-- Stated exercise --
Format every line of the entries below as a numbered list, leaving out the blank lines.

Source records

==================================================

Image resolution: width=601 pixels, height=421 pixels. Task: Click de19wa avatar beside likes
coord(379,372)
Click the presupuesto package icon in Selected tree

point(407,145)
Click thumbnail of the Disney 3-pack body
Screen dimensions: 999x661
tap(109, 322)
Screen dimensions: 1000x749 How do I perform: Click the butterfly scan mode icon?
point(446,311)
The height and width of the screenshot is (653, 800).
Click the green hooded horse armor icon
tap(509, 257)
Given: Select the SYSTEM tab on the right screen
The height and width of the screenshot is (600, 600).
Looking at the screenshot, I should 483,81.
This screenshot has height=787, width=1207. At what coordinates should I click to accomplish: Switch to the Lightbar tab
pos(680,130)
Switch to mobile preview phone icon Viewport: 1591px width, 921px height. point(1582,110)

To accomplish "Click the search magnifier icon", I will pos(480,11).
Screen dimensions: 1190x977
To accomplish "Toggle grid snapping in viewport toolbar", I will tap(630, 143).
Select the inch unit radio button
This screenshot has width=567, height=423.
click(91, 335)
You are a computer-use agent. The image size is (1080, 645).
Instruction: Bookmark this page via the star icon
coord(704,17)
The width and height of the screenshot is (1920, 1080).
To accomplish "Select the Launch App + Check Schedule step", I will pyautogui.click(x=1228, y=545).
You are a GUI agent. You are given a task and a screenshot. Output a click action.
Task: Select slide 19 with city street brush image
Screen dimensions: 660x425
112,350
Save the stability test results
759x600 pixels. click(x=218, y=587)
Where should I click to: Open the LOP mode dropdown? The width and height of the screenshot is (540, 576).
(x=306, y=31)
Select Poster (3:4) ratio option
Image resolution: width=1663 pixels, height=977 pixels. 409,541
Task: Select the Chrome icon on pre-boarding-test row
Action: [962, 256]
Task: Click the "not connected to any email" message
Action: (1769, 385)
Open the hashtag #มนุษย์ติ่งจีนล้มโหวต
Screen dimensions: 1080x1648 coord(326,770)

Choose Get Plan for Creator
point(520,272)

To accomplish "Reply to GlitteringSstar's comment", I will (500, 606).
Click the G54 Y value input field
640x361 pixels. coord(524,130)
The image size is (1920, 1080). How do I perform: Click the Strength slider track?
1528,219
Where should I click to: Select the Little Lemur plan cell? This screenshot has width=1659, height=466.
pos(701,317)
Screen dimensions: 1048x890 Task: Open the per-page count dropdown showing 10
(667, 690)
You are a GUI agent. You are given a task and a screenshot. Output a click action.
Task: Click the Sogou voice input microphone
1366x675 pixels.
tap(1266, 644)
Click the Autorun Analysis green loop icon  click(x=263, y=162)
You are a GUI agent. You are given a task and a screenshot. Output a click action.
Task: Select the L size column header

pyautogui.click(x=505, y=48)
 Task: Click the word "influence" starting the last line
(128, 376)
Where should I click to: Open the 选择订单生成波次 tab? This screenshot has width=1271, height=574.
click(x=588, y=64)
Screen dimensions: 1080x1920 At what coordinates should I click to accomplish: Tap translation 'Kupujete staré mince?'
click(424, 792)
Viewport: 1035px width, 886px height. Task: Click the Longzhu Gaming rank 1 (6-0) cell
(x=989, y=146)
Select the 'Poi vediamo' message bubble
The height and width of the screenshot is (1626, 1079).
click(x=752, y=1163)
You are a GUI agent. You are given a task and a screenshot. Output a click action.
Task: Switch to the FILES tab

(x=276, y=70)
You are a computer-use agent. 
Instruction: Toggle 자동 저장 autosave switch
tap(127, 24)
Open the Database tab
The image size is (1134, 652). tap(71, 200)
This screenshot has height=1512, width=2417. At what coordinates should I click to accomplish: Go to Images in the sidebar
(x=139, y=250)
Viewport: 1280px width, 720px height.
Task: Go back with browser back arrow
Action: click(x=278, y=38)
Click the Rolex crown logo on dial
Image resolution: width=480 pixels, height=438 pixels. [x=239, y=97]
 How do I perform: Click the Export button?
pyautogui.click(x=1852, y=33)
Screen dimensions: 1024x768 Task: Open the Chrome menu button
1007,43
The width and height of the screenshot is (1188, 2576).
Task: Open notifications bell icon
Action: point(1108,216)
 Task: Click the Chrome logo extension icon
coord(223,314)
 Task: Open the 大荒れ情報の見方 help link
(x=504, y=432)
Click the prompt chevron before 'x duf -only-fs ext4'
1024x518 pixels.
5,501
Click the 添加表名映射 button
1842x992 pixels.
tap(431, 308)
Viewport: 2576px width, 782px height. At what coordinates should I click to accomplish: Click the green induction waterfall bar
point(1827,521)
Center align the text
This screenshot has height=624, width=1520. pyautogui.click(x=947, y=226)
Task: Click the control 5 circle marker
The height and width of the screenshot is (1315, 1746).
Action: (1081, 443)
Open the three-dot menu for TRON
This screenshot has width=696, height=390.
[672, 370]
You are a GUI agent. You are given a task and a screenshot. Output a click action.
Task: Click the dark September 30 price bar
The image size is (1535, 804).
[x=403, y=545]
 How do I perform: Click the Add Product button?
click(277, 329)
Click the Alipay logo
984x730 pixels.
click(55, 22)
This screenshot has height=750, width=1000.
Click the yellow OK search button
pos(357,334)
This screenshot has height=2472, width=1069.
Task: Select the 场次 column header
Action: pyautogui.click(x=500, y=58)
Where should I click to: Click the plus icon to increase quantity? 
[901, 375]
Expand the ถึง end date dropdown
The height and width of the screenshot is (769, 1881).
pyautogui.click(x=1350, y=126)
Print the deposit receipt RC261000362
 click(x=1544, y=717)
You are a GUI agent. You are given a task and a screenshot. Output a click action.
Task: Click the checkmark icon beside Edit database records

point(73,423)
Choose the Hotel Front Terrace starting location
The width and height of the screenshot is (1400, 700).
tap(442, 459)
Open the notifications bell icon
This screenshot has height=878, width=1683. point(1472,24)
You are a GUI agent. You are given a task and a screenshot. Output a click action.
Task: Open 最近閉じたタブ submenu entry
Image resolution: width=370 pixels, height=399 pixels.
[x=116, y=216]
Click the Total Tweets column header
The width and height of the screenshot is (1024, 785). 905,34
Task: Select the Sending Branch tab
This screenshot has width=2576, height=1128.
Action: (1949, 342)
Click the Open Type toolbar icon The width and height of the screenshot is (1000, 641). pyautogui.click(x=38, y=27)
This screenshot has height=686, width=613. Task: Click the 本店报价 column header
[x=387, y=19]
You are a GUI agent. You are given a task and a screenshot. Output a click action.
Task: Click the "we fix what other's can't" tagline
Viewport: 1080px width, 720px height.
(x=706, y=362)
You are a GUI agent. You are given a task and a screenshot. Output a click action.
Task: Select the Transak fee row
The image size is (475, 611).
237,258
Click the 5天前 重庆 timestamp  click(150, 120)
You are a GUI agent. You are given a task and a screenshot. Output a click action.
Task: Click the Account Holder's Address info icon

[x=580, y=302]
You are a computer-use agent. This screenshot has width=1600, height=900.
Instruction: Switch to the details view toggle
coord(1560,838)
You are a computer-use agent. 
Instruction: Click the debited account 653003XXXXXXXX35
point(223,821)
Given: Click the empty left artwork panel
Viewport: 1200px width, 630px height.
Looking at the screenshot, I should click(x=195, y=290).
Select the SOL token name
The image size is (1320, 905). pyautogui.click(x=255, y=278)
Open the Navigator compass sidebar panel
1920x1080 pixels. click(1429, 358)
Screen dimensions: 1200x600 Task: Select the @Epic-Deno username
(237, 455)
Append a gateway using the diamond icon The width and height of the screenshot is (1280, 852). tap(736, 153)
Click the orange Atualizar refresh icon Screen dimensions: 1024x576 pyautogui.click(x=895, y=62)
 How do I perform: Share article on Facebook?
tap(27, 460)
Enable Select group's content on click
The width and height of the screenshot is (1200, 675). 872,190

==================================================

-- Correct response --
1. Image resolution: width=601 pixels, height=421 pixels. Task: Click de19wa avatar beside likes
2. coord(379,372)
3. Click the presupuesto package icon in Selected tree
4. point(407,145)
5. Click thumbnail of the Disney 3-pack body
6. Screen dimensions: 999x661
7. tap(109, 322)
8. Screen dimensions: 1000x749 How do I perform: Click the butterfly scan mode icon?
9. point(446,311)
10. The height and width of the screenshot is (653, 800).
11. Click the green hooded horse armor icon
12. tap(509, 257)
13. Given: Select the SYSTEM tab on the right screen
14. The height and width of the screenshot is (600, 600).
15. Looking at the screenshot, I should 483,81.
16. This screenshot has height=787, width=1207. At what coordinates should I click to accomplish: Switch to the Lightbar tab
17. pos(680,130)
18. Switch to mobile preview phone icon Viewport: 1591px width, 921px height. point(1582,110)
19. To accomplish "Click the search magnifier icon", I will pos(480,11).
20. Screen dimensions: 1190x977
21. To accomplish "Toggle grid snapping in viewport toolbar", I will tap(630, 143).
22. Select the inch unit radio button
23. This screenshot has width=567, height=423.
24. click(91, 335)
25. You are a computer-use agent. The image size is (1080, 645).
26. Instruction: Bookmark this page via the star icon
27. coord(704,17)
28. The width and height of the screenshot is (1920, 1080).
29. To accomplish "Select the Launch App + Check Schedule step", I will pyautogui.click(x=1228, y=545).
30. You are a GUI agent. You are given a task and a screenshot. Output a click action.
31. Task: Select slide 19 with city street brush image
32. Screen dimensions: 660x425
33. 112,350
34. Save the stability test results
35. 759x600 pixels. click(x=218, y=587)
36. Where should I click to: Open the LOP mode dropdown? The width and height of the screenshot is (540, 576).
37. (x=306, y=31)
38. Select Poster (3:4) ratio option
39. Image resolution: width=1663 pixels, height=977 pixels. 409,541
40. Task: Select the Chrome icon on pre-boarding-test row
41. Action: [962, 256]
42. Task: Click the "not connected to any email" message
43. Action: (1769, 385)
44. Open the hashtag #มนุษย์ติ่งจีนล้มโหวต
45. Screen dimensions: 1080x1648 coord(326,770)
46. Choose Get Plan for Creator
47. point(520,272)
48. To accomplish "Reply to GlitteringSstar's comment", I will (500, 606).
49. Click the G54 Y value input field
50. 640x361 pixels. coord(524,130)
51. The image size is (1920, 1080). How do I perform: Click the Strength slider track?
52. 1528,219
53. Where should I click to: Select the Little Lemur plan cell? This screenshot has width=1659, height=466.
54. pos(701,317)
55. Screen dimensions: 1048x890 Task: Open the per-page count dropdown showing 10
56. (667, 690)
57. You are a GUI agent. You are given a task and a screenshot. Output a click action.
58. Task: Click the Sogou voice input microphone
59. 1366x675 pixels.
60. tap(1266, 644)
61. Click the Autorun Analysis green loop icon  click(x=263, y=162)
62. You are a GUI agent. You are given a task and a screenshot. Output a click action.
63. Task: Select the L size column header
64. pyautogui.click(x=505, y=48)
65.  Task: Click the word "influence" starting the last line
66. (128, 376)
67. Where should I click to: Open the 选择订单生成波次 tab? This screenshot has width=1271, height=574.
68. click(x=588, y=64)
69. Screen dimensions: 1080x1920 At what coordinates should I click to accomplish: Tap translation 'Kupujete staré mince?'
70. click(424, 792)
71. Viewport: 1035px width, 886px height. Task: Click the Longzhu Gaming rank 1 (6-0) cell
72. (x=989, y=146)
73. Select the 'Poi vediamo' message bubble
74. The height and width of the screenshot is (1626, 1079).
75. click(x=752, y=1163)
76. You are a GUI agent. You are given a task and a screenshot. Output a click action.
77. Task: Switch to the FILES tab
78. (x=276, y=70)
79. You are a computer-use agent. 
80. Instruction: Toggle 자동 저장 autosave switch
81. tap(127, 24)
82. Open the Database tab
83. The image size is (1134, 652). tap(71, 200)
84. This screenshot has height=1512, width=2417. At what coordinates should I click to accomplish: Go to Images in the sidebar
85. (x=139, y=250)
86. Viewport: 1280px width, 720px height.
87. Task: Go back with browser back arrow
88. Action: click(x=278, y=38)
89. Click the Rolex crown logo on dial
90. Image resolution: width=480 pixels, height=438 pixels. [x=239, y=97]
91.  How do I perform: Click the Export button?
92. pyautogui.click(x=1852, y=33)
93. Screen dimensions: 1024x768 Task: Open the Chrome menu button
94. 1007,43
95. The width and height of the screenshot is (1188, 2576).
96. Task: Open notifications bell icon
97. Action: point(1108,216)
98.  Task: Click the Chrome logo extension icon
99. coord(223,314)
100.  Task: Open the 大荒れ情報の見方 help link
101. (x=504, y=432)
102. Click the prompt chevron before 'x duf -only-fs ext4'
103. 1024x518 pixels.
104. 5,501
105. Click the 添加表名映射 button
106. 1842x992 pixels.
107. tap(431, 308)
108. Viewport: 2576px width, 782px height. At what coordinates should I click to accomplish: Click the green induction waterfall bar
109. point(1827,521)
110. Center align the text
111. This screenshot has height=624, width=1520. pyautogui.click(x=947, y=226)
112. Task: Click the control 5 circle marker
113. The height and width of the screenshot is (1315, 1746).
114. Action: (1081, 443)
115. Open the three-dot menu for TRON
116. This screenshot has width=696, height=390.
117. [672, 370]
118. You are a GUI agent. You are given a task and a screenshot. Output a click action.
119. Task: Click the dark September 30 price bar
120. The image size is (1535, 804).
121. [x=403, y=545]
122.  How do I perform: Click the Add Product button?
123. click(277, 329)
124. Click the Alipay logo
125. 984x730 pixels.
126. click(55, 22)
127. This screenshot has height=750, width=1000.
128. Click the yellow OK search button
129. pos(357,334)
130. This screenshot has height=2472, width=1069.
131. Task: Select the 场次 column header
132. Action: pyautogui.click(x=500, y=58)
133. Where should I click to: Click the plus icon to increase quantity? 
134. [901, 375]
135. Expand the ถึง end date dropdown
136. The height and width of the screenshot is (769, 1881).
137. pyautogui.click(x=1350, y=126)
138. Print the deposit receipt RC261000362
139.  click(x=1544, y=717)
140. You are a GUI agent. You are given a task and a screenshot. Output a click action.
141. Task: Click the checkmark icon beside Edit database records
142. point(73,423)
143. Choose the Hotel Front Terrace starting location
144. The width and height of the screenshot is (1400, 700).
145. tap(442, 459)
146. Open the notifications bell icon
147. This screenshot has height=878, width=1683. point(1472,24)
148. You are a GUI agent. You are given a task and a screenshot. Output a click action.
149. Task: Open 最近閉じたタブ submenu entry
150. Image resolution: width=370 pixels, height=399 pixels.
151. [x=116, y=216]
152. Click the Total Tweets column header
153. The width and height of the screenshot is (1024, 785). 905,34
154. Task: Select the Sending Branch tab
155. This screenshot has width=2576, height=1128.
156. Action: (1949, 342)
157. Click the Open Type toolbar icon The width and height of the screenshot is (1000, 641). pyautogui.click(x=38, y=27)
158. This screenshot has height=686, width=613. Task: Click the 本店报价 column header
159. [x=387, y=19]
160. You are a GUI agent. You are given a task and a screenshot. Output a click action.
161. Task: Click the "we fix what other's can't" tagline
162. Viewport: 1080px width, 720px height.
163. (x=706, y=362)
164. You are a GUI agent. You are given a task and a screenshot. Output a click action.
165. Task: Select the Transak fee row
166. The image size is (475, 611).
167. 237,258
168. Click the 5天前 重庆 timestamp  click(150, 120)
169. You are a GUI agent. You are given a task and a screenshot. Output a click action.
170. Task: Click the Account Holder's Address info icon
171. [x=580, y=302]
172. You are a computer-use agent. This screenshot has width=1600, height=900.
173. Instruction: Switch to the details view toggle
174. coord(1560,838)
175. You are a computer-use agent. 
176. Instruction: Click the debited account 653003XXXXXXXX35
177. point(223,821)
178. Given: Click the empty left artwork panel
179. Viewport: 1200px width, 630px height.
180. Looking at the screenshot, I should click(x=195, y=290).
181. Select the SOL token name
182. The image size is (1320, 905). pyautogui.click(x=255, y=278)
183. Open the Navigator compass sidebar panel
184. 1920x1080 pixels. click(1429, 358)
185. Screen dimensions: 1200x600 Task: Select the @Epic-Deno username
186. (237, 455)
187. Append a gateway using the diamond icon The width and height of the screenshot is (1280, 852). tap(736, 153)
188. Click the orange Atualizar refresh icon Screen dimensions: 1024x576 pyautogui.click(x=895, y=62)
189.  How do I perform: Share article on Facebook?
190. tap(27, 460)
191. Enable Select group's content on click
192. The width and height of the screenshot is (1200, 675). 872,190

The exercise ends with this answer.